The rally attracted a diverse group of students from campus, including representatives from the Black Student Union and the Gay Straight Alliance. University President John Bravman and Lewisburg Mayor Judy Wagner were also in attendance, exemplifying the connection between the University and Lewisburg. Both Bravman and Wagner spoke at the event.

Students met at the Elaine Langone Center (ELC) and marched into town, carrying posters with positive and supportive messages, many of which were about domestic violence.

Aside from the initial march, there were also several student performances at the rally. Dejda Collins ’16 performed spoken word, stating that women are more than the clothes they wear and how men judge them. Another speaker, Anthony Le ’16 performed a poem that exposed the societal standards of beauty. Many of the performers and speakers shared personal experiences with oppression and discrimination, and expressed these feelings artistically. Aside from spoken word pieces, student musicians also performed for the community in attendance.

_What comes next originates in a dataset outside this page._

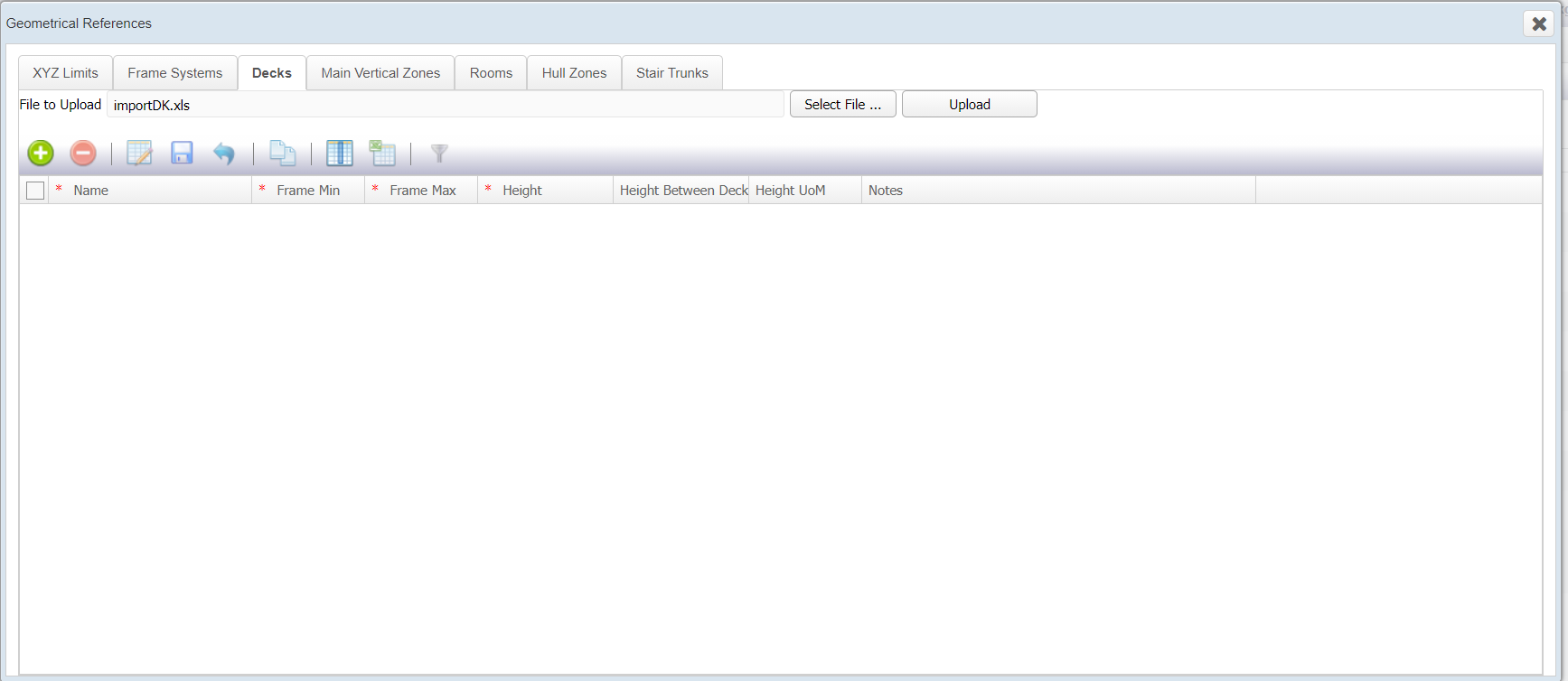Open the Frame Systems tab
Screen dimensions: 1568x681
(174, 73)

“The Rally performances identified some forms of oppression people were marching against, and the poem performances were a fantastic, artistic way for people to express the pain they have felt and continue to feel because of hate,” said Amanda Battle ’18, who is part of the Social Justice Residential College.

After the rally, students were given the opportunity to view the film “Bully” at the Campus Theatre. This showing was co-sponsored by the University’s Film/Media Series.

According to a flyer for the event, the Stop the Hate Rally calls for people to “act nonviolently as agents of healing in their communities, speak up for the victims of hatred and intimidation, and raise a united voice against hate-inspired violence.”